I think this is fantastically straightforward. Why persist state on every write? Why not just persist the change, and keep the state in memory? In the past, the answer was "We can't fit all the data into memory, so you have to read it each time." But as Friberg points out, you can configure an Azure virtual machine instance with 1 terabyte of RAM!

Friberg is clear that this method, like any, shouldn't be applied to all use cases. He nicely points out that even if you kept, for (his) example, all of IKEA's inventory levels for all its warehouses in memory, you wouldn't keep all the product descriptions and images. Consider what we already do today with blob assets:

  • We don't (typically) store images in version control. We reference it externally.
  • We keep images in cache because it's static.

(And, of course, it also doesn't mean you couldn't keep that data in memory.)

Imagine if your order entry system data was running fully in memory. Now, ask--not rhetorically--could it? The answer will very likely be yes.

What happens if you need to perform maintenance? Surely it would take forever to replay all those millions of commands (transactions).

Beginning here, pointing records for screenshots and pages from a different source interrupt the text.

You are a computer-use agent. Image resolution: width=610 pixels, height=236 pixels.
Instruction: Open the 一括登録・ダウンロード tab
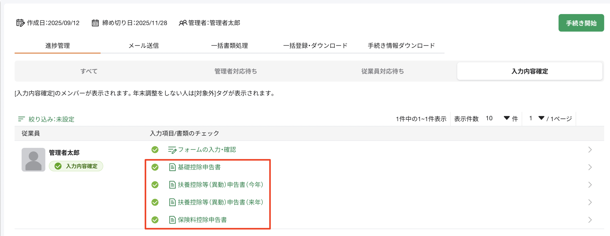click(315, 46)
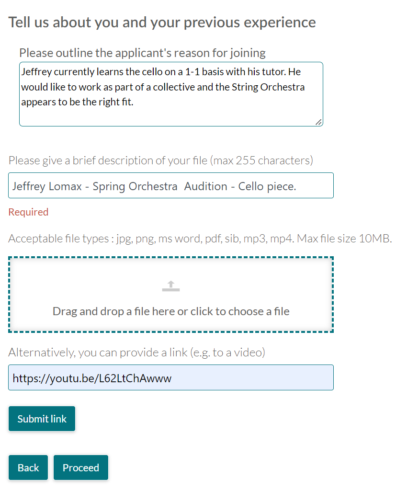Grab the textarea resize handle corner
Screen dimensions: 396x490
point(318,122)
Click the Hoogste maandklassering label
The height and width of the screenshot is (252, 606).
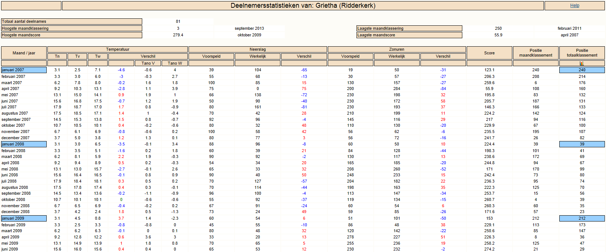[72, 28]
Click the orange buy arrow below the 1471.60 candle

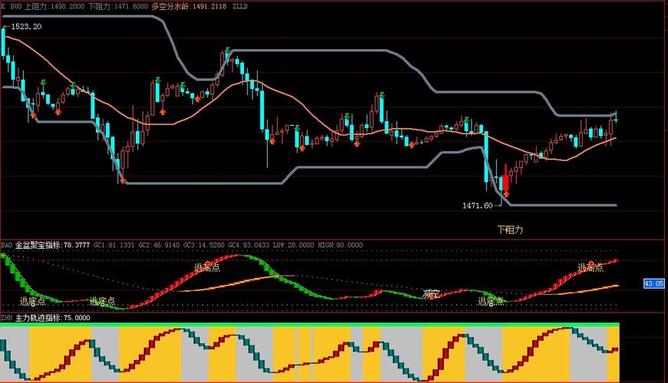(x=505, y=195)
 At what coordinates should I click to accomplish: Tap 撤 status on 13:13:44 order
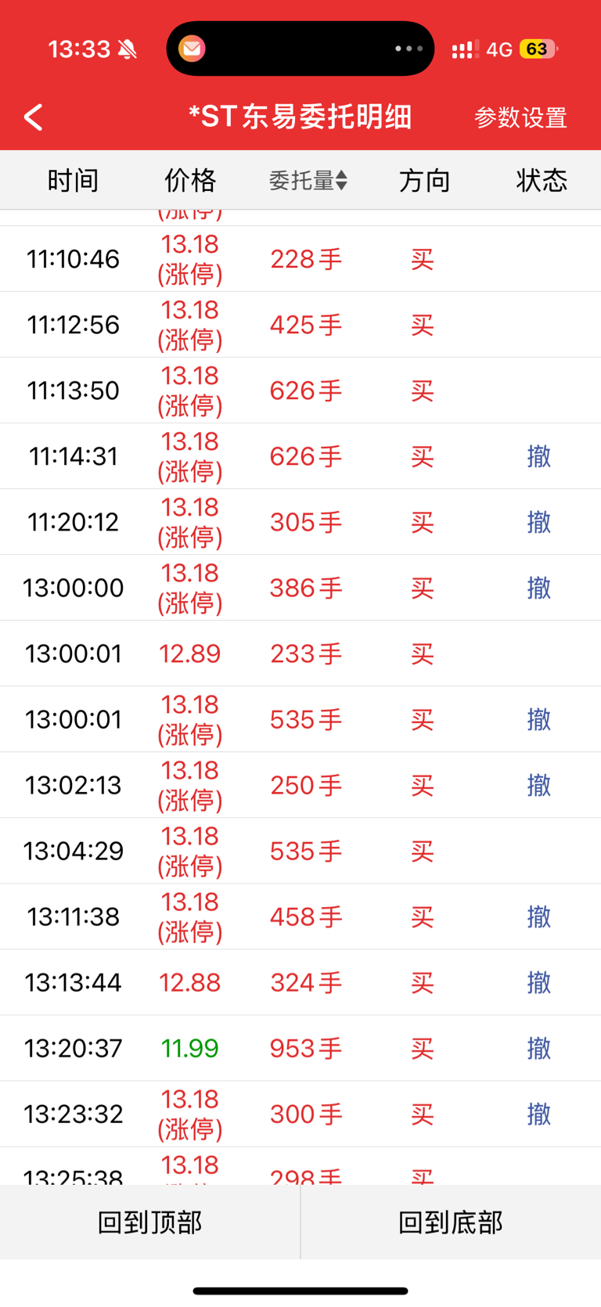[538, 982]
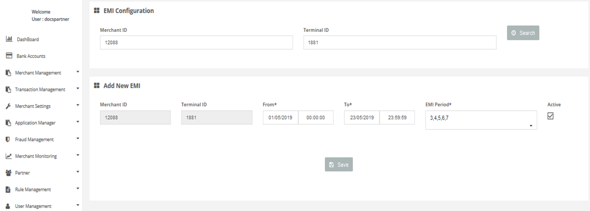Expand the Merchant Management menu arrow

coord(78,72)
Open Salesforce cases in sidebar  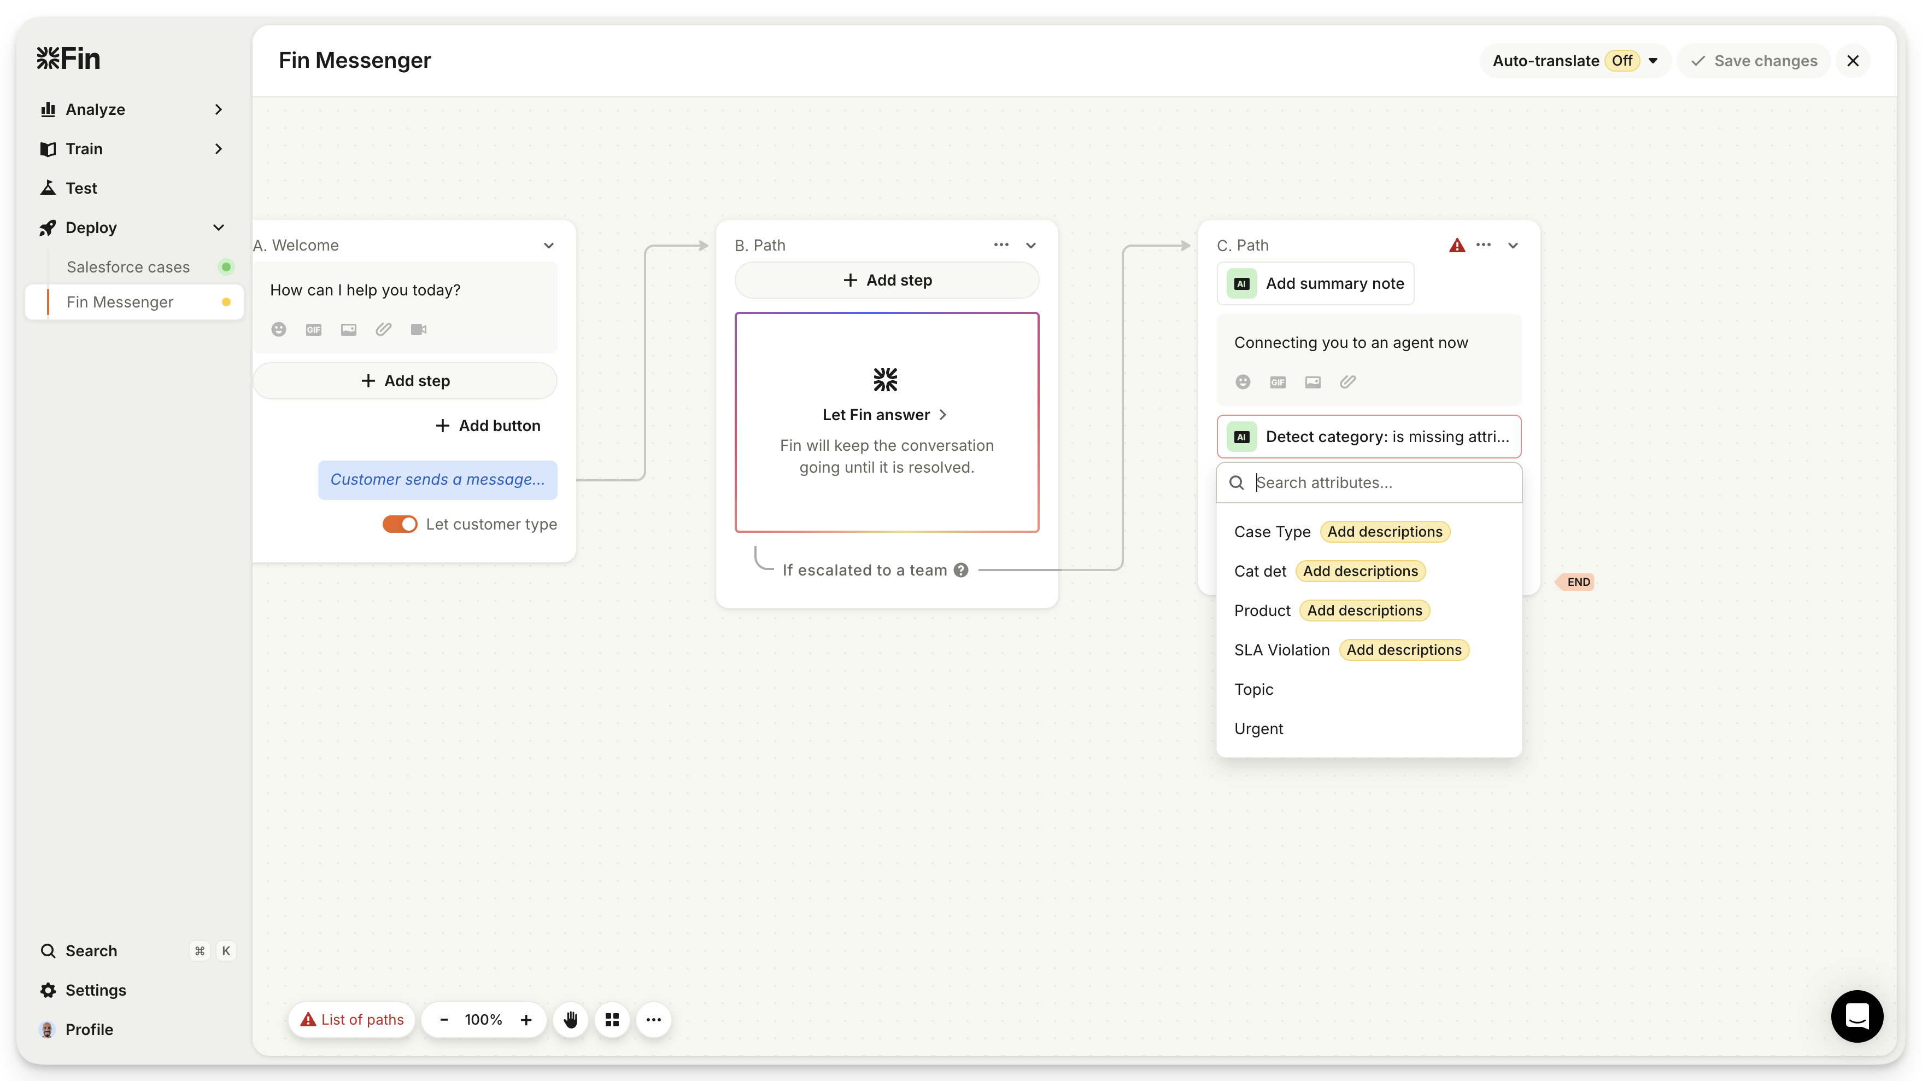(x=128, y=267)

Friberg gives an example where a very large dataset could be loaded back into memory in about ten minutes.

Finally, while most of the podcast discussed big data, I wonder about small data. One of the persistence stores for Memstate is--you guessed it--a file. I think this would be a great solution for any app that needs a small database. The state would load fast, the app would run fast, and there wouldn't be any of the overhead of using a database engine.1

Want to go a step further? If the store is a file, and if the amount of data isn't huge, and if absolutle top performance isn't necessary, then I'll bet the transaction information could be stored as plain text. And this means your data and history are future-proof.

And that's how I like my data.

References


  1. Not that, for instance, SQLite is big. I think it's just a .dll.